Remote Objects

Back in May, I was tasked with migrating a few years worth of Roundup data to activeCollab–a more featured project management and collaboration tool.

The move was justified, as Roundup no longer matched the way our organization wished to conduct business. It was a good move, but as with any migration there are bound to be some hiccups along the way.

Right away I hit one. The data models for these 2 very different pieces of software are insanely different (who knew?). Roundup makes use of a SQL database, but not in a traditional way. And, activeCollab combines almost all of its entities into one table. This of course makes querying with SQL incredibly difficult, and a SQL to SQL translation close to impossible.

Luckily, in moving to activeCollab, we inherited a somewhat RESTful, API that allows for the modification and creation of entities. As a result, it became apparent that the logical way to migrate this was to pull the data out using the Roundup’s libraries and make the appropriate API calls with the translated data.

To make it easy on myself, I developed a quick ORM-like interface to the APIs. I had the idea that if I could make it work for activeCollab, it must be generalizable enough to work for other services and APIs as well, which I could do later.

And, I was right. It could be more generalized, and it could be useful. In fact, the idea was so useful that 3,000 miles away in the San Francisco office someone else was already secretly working on the same idea!

Enter % Remote Objects

The result of the secretive effort, that I became aware of, is called % Remote Objects, which identifies itself as An object RESTational model. Six Apart has graciously released it as part of the requirements to run TypePad Motion, which is also available, under a BSD License, on github.

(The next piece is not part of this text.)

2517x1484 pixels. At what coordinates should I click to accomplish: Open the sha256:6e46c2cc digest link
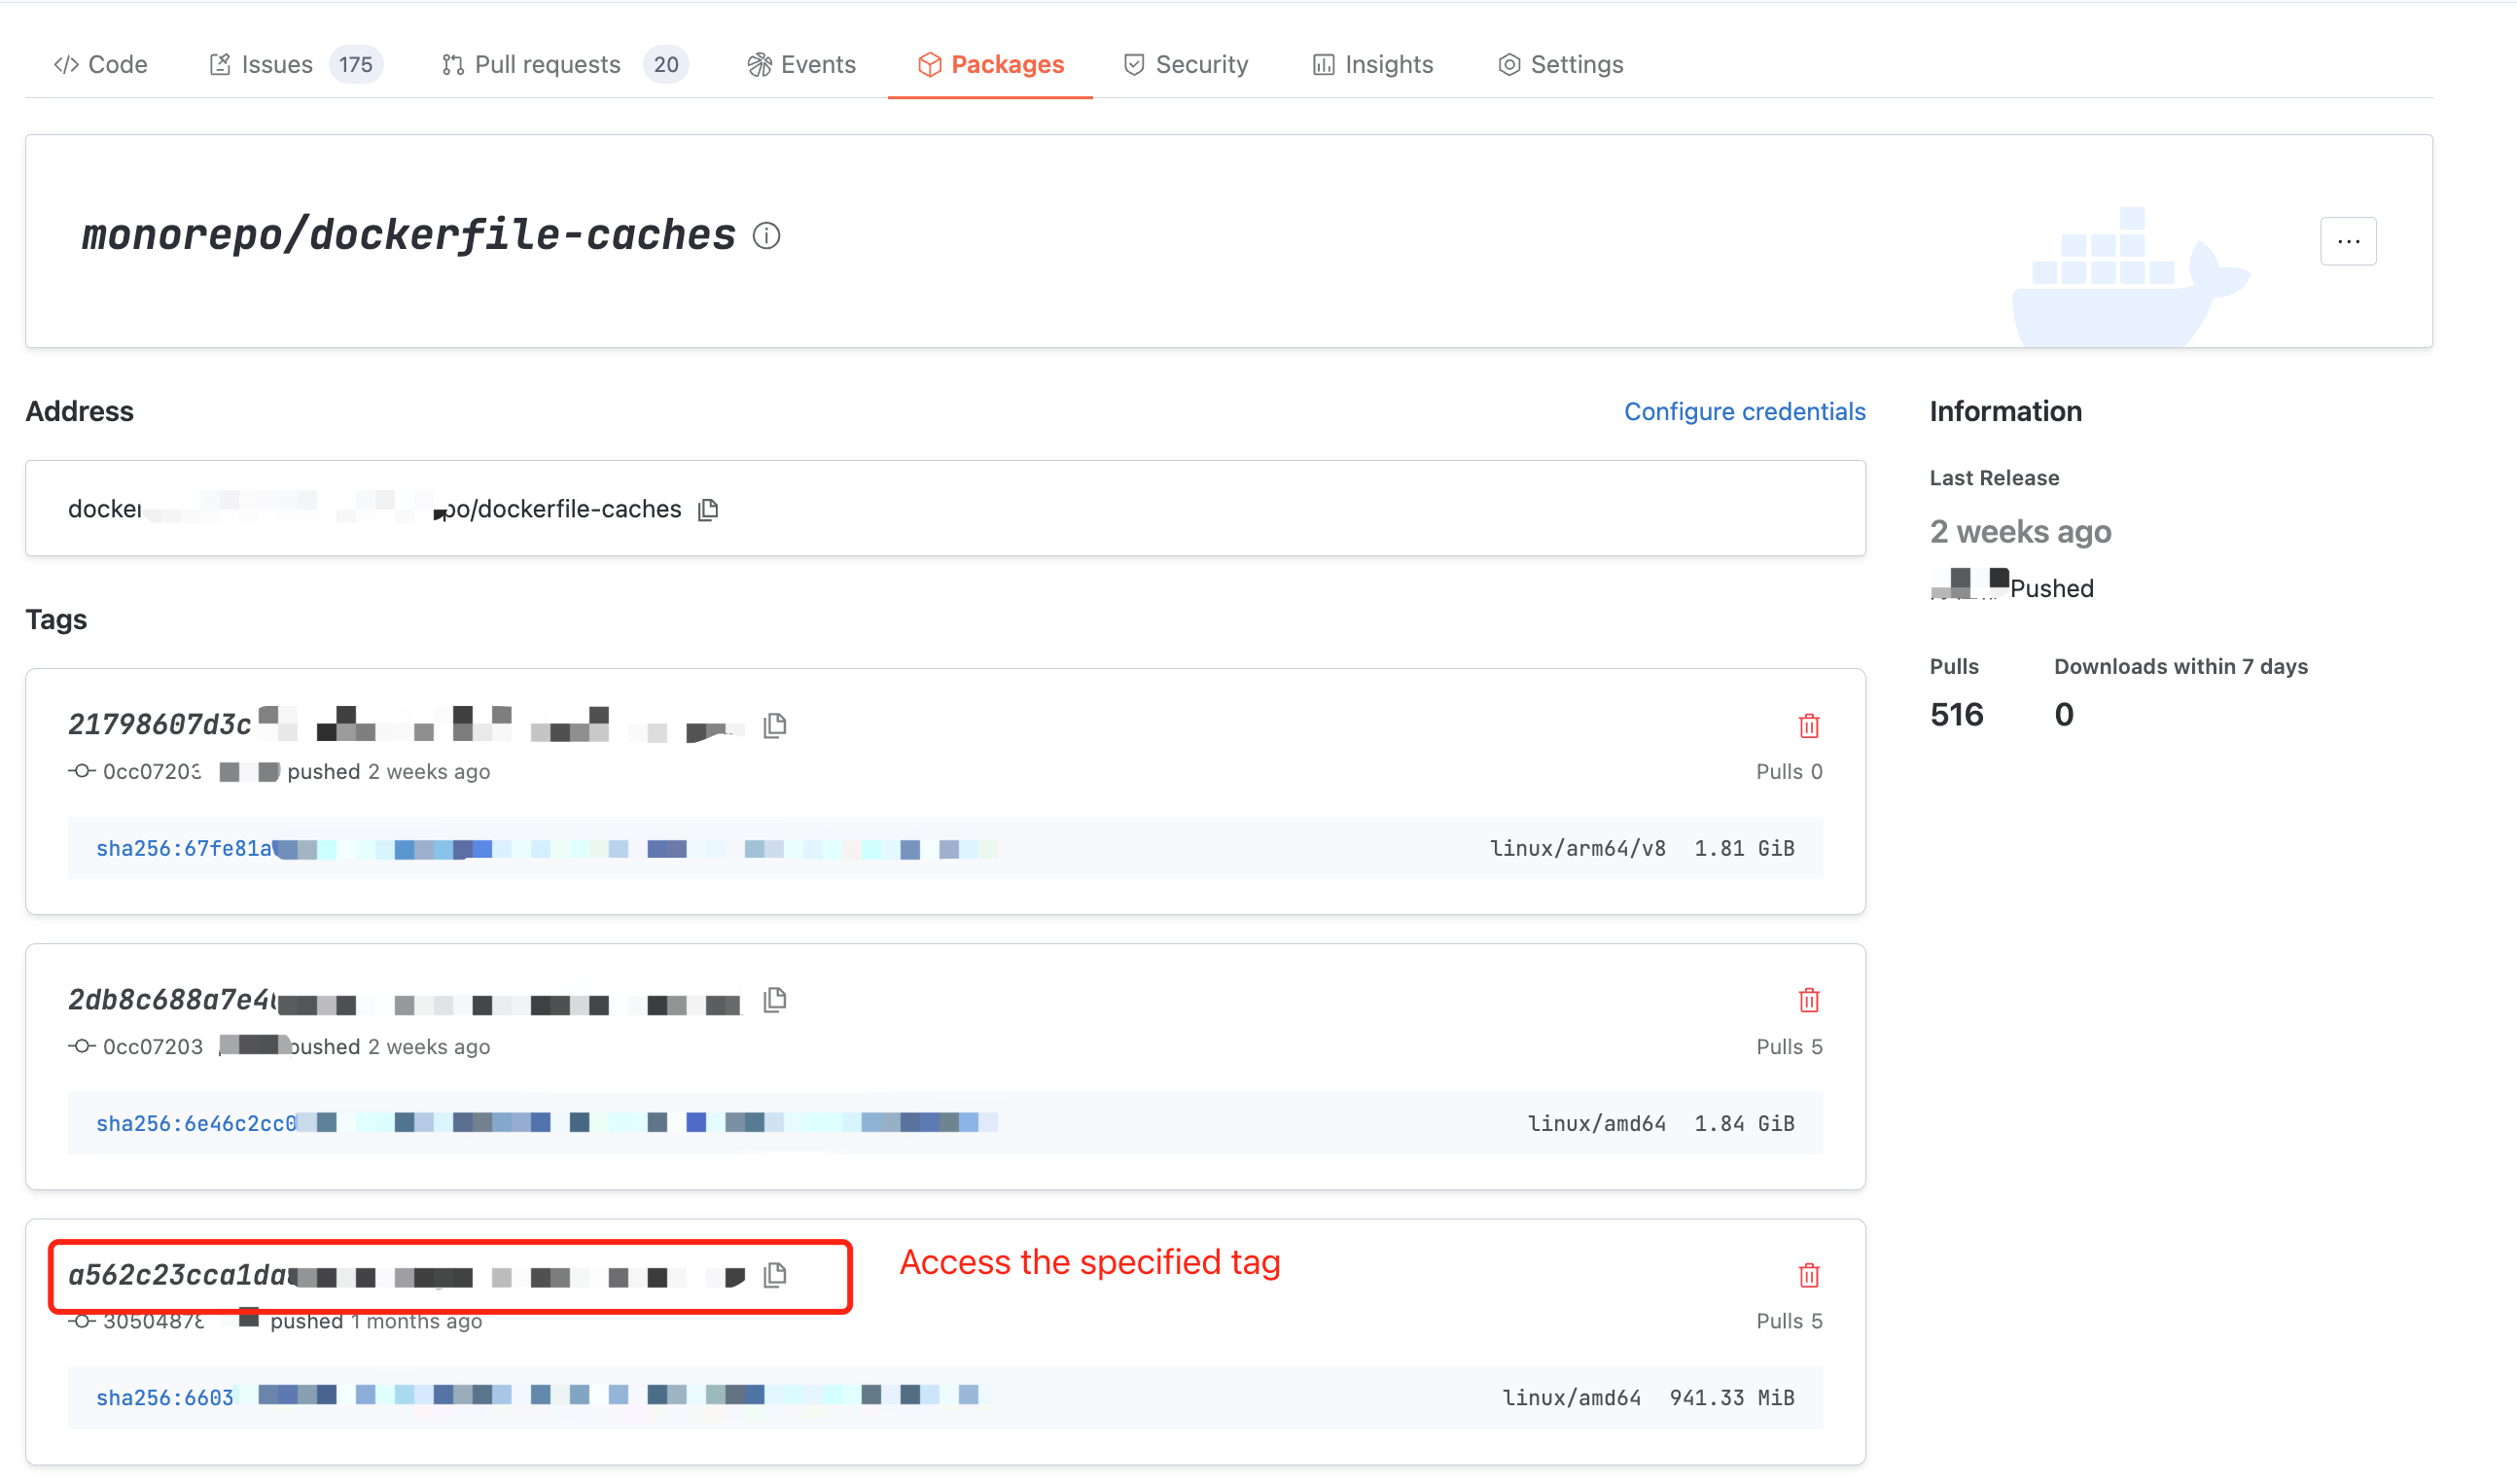(195, 1123)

But, just because its main intentions were for being used against the TypePad APIs, doesn’t mean that it only works with them.

In fact, the developers had the foresight to think that this would be useful in other cases too, just as I did, as can be seen in the examples that come with the package.

Needless to say, I abandoned my implementation of this idea and will adopt % Remote Objects in the future. Have a look. Hopefully it is useful in your toolbox too.